Malam itu, setelah perjalanan panjang, Naga kembali duduk di warung purnama. Kopinya tetap pahit, tetapi lidahnya sudah lama berdamai dengan rasa. Di ponsel, pesan masuk dari Maya: “Pak, saya menulis kesimpulan magang: ‘Harga diri tumbuh dari kompetensi yang dipelihara dengan konsisten. Simpati adalah pintu yang baik, tetapi bukan tempat tinggal.’ Boleh saya sisipkan nama Bapak?”
“Jangan,” balas Naga. “Sisipkan saja kalimat ini: ‘Belajarlah berenang ketika arus berubah.’ Siapa pun bisa memilikinya.”
Ia mematikan layar, menatap purnama. Senandika di dadanya bukan lagi monolog yang kesepian; ia berubah menjadi peta: ada simpang, ada arteri, ada jalan tikus, semuanya menuju rumah yang bernama diri. Jakarta masih melaju, tidak peduli siapa pun yang tertinggal. Tetapi Naga, dengan kepala tegak dan tangan yang terus belajar, telah menemukan ritmenya sendiri—sebuah ritme yang membuat kota terpaksa menoleh, bukan karena kasihan, melainkan karena hormat.

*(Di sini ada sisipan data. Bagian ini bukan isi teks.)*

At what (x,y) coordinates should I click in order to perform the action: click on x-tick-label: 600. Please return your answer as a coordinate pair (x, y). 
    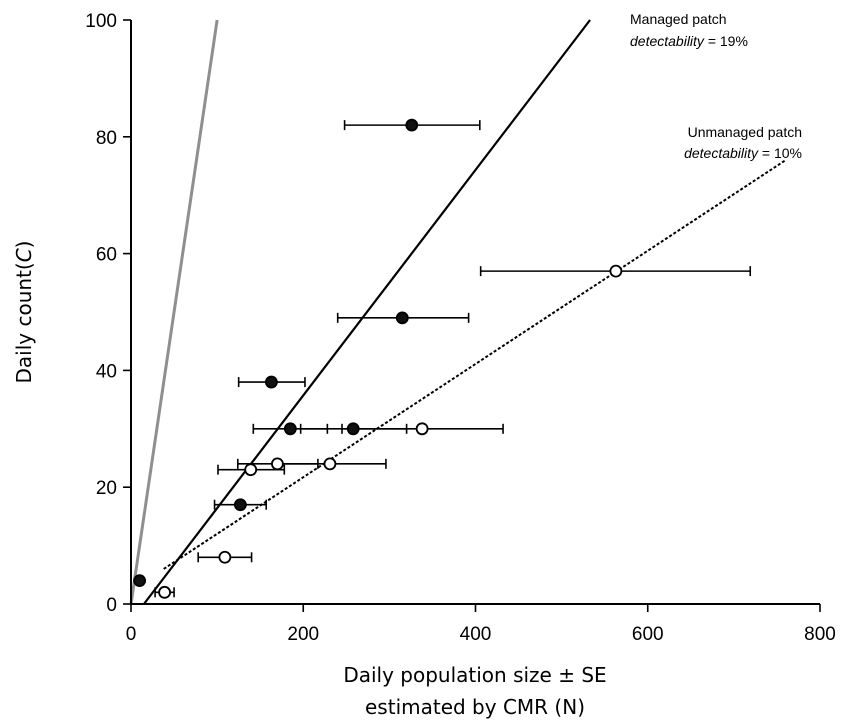
    Looking at the image, I should click on (648, 634).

Dan di ujung purnama itu, ia menulis satu kalimat terakhir dalam catatan hariannya:
“Dunia tidak bisa mengabaikan orang yang berguna.”
.
.
.
Jember, 24 Juli 2025
.
.
#CerpenKompasMinggu #Senandika #KarierKedua #JakartaLife #HargaDiri #BelajarSeumurHidup #MotivasiRealis #MenakMaduraAdaptasi #AIWriting #UrbanStory
.
Quotes acuan cerita
-
“Jangan minta dihargai; tumbuhkan keahlian agar dunia menghargaimu dengan sendirinya.”
-
“Harga diri tak lahir dari belas kasihan, melainkan dari keberanian memperbarui diri.”
-
“Kalau dunia berubah, jangan menunggu diseret arus. Belajarlah berenang.”
-
“Kisah hidupmu mungkin tak bisa disalin, tetapi ilmunya bisa diwariskan.”
-
“Simpati adalah pintu yang baik, tetapi bukan tempat tinggal.”
.
Catatan:
Senandika berasal dari bahasa Jawa dan juga digunakan dalam sastra Indonesia klasik. Secara etimologis dan fungsional, “senandika” memiliki makna Leksikal bentuk monolog, yaitu ucapan atau tuturan dari seorang tokoh yang berbicara kepada dirinya sendiri, mengungkapkan isi hati, pemikiran, keresahan, atau perenungan yang mendalam.